SOURCE MATERIAL:
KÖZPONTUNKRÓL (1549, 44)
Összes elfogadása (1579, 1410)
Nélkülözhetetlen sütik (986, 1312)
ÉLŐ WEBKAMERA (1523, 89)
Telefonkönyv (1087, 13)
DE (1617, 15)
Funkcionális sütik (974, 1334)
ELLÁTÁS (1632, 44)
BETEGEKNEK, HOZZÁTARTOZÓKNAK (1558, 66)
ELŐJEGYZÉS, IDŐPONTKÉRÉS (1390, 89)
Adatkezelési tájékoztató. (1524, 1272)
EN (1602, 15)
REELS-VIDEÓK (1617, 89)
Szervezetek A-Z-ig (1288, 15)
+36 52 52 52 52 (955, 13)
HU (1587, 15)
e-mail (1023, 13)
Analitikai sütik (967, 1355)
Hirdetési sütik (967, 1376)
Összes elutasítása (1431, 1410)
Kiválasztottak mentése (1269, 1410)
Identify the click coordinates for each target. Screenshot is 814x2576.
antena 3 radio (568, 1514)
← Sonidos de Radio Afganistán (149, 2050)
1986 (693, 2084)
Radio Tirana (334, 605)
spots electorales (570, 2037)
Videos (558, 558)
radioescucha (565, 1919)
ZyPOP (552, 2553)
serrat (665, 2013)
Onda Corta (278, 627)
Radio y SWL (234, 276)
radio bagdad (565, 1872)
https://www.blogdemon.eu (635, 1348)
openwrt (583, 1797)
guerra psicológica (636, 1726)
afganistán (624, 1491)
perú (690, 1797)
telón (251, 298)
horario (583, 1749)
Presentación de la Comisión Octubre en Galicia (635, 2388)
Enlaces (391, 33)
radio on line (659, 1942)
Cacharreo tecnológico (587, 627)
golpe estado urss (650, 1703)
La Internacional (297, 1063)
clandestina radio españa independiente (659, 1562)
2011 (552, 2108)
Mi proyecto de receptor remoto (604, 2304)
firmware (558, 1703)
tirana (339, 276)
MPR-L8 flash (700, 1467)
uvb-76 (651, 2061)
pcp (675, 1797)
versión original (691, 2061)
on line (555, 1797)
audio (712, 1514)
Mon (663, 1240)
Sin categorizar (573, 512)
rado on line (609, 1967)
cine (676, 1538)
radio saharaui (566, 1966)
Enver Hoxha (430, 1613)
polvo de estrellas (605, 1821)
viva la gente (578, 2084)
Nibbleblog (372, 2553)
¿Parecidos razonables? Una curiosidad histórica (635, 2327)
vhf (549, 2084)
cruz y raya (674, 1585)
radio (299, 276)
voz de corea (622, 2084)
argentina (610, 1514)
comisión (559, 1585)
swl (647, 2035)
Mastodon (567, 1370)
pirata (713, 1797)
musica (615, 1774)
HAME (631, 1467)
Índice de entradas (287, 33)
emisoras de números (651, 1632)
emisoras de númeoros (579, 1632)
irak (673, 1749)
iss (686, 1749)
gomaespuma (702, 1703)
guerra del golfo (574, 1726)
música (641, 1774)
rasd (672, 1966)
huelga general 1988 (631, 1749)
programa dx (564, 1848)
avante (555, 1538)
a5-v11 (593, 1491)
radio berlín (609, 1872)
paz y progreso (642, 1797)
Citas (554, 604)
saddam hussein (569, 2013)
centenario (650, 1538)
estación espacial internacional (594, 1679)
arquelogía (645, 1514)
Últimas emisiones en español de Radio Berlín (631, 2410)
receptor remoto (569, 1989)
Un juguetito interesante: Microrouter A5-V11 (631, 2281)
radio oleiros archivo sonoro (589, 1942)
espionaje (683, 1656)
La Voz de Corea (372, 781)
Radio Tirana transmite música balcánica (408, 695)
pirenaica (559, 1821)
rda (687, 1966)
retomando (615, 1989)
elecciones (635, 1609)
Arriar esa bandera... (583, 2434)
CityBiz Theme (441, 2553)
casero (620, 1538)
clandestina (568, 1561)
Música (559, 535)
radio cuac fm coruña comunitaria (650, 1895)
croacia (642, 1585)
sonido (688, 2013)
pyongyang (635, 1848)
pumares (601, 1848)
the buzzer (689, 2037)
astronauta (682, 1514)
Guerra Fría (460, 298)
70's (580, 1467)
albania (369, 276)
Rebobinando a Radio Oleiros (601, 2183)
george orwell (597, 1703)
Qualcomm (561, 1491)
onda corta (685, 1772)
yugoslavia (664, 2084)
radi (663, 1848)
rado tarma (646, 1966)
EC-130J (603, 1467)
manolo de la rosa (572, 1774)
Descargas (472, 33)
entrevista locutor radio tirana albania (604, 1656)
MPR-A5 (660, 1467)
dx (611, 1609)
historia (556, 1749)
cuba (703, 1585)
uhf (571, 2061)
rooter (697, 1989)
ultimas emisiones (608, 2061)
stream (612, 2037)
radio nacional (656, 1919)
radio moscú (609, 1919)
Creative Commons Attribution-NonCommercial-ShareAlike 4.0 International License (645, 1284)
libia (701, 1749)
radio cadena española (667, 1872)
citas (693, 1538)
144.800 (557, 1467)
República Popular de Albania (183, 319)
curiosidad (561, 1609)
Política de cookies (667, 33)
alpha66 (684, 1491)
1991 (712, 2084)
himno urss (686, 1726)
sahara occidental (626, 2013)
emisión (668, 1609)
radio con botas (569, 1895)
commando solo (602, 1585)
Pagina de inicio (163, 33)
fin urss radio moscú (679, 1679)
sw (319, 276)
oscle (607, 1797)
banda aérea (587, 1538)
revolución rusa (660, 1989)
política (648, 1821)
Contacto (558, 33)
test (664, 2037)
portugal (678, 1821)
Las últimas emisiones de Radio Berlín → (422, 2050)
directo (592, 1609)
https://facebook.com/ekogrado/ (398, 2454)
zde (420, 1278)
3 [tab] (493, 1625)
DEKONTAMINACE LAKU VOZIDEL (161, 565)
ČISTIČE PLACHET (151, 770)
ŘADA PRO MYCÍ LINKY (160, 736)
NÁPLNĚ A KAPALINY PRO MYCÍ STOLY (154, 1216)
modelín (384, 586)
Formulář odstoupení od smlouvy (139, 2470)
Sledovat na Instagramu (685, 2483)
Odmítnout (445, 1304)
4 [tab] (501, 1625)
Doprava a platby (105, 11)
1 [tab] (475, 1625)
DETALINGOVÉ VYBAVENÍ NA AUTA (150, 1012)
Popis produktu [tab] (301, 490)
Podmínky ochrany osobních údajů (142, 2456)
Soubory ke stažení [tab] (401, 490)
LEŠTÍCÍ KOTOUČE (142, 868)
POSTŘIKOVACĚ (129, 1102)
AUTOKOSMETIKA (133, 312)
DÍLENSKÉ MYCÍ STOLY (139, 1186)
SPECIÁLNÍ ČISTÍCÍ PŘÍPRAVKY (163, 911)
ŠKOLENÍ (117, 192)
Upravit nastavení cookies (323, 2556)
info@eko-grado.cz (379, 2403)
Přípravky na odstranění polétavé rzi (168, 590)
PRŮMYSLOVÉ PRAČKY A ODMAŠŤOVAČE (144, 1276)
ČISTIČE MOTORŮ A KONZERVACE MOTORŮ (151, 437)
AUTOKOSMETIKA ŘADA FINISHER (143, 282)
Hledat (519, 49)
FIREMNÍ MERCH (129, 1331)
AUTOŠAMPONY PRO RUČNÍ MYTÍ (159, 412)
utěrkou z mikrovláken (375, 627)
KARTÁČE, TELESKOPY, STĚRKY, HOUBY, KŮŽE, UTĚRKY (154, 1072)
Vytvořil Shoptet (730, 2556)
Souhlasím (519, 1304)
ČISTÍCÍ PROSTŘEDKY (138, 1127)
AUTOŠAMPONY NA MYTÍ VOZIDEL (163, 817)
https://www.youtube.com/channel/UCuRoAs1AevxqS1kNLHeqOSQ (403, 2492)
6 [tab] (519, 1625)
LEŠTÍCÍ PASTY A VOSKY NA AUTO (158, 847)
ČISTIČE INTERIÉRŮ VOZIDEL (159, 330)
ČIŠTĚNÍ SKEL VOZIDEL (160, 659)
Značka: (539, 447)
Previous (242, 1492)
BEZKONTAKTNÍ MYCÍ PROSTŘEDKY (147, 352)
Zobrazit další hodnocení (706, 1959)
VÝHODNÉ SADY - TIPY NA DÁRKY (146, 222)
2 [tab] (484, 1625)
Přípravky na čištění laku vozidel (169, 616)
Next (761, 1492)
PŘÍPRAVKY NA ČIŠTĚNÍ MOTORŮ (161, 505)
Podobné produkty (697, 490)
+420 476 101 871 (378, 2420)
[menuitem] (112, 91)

THE PROBLEM: Of all the entries above, repeat only the lines from the line that has "MPR-L8 flash (700, 1467)" to the line that has "retomando (615, 1989)", both lines included, exactly.

EXPECTED ANSWER:
MPR-L8 flash (700, 1467)
uvb-76 (651, 2061)
pcp (675, 1797)
versión original (691, 2061)
on line (555, 1797)
audio (712, 1514)
Mon (663, 1240)
Sin categorizar (573, 512)
rado on line (609, 1967)
cine (676, 1538)
radio saharaui (566, 1966)
Enver Hoxha (430, 1613)
polvo de estrellas (605, 1821)
viva la gente (578, 2084)
Nibbleblog (372, 2553)
¿Parecidos razonables? Una curiosidad histórica (635, 2327)
vhf (549, 2084)
cruz y raya (674, 1585)
radio (299, 276)
voz de corea (622, 2084)
argentina (610, 1514)
comisión (559, 1585)
swl (647, 2035)
Mastodon (567, 1370)
pirata (713, 1797)
musica (615, 1774)
HAME (631, 1467)
Índice de entradas (287, 33)
emisoras de números (651, 1632)
emisoras de númeoros (579, 1632)
irak (673, 1749)
iss (686, 1749)
gomaespuma (702, 1703)
guerra del golfo (574, 1726)
música (641, 1774)
rasd (672, 1966)
huelga general 1988 (631, 1749)
programa dx (564, 1848)
avante (555, 1538)
a5-v11 (593, 1491)
radio berlín (609, 1872)
paz y progreso (642, 1797)
Citas (554, 604)
saddam hussein (569, 2013)
centenario (650, 1538)
estación espacial internacional (594, 1679)
arquelogía (645, 1514)
Últimas emisiones en español de Radio Berlín (631, 2410)
receptor remoto (569, 1989)
Un juguetito interesante: Microrouter A5-V11 (631, 2281)
radio oleiros archivo sonoro (589, 1942)
espionaje (683, 1656)
La Voz de Corea (372, 781)
Radio Tirana transmite música balcánica (408, 695)
pirenaica (559, 1821)
rda (687, 1966)
retomando (615, 1989)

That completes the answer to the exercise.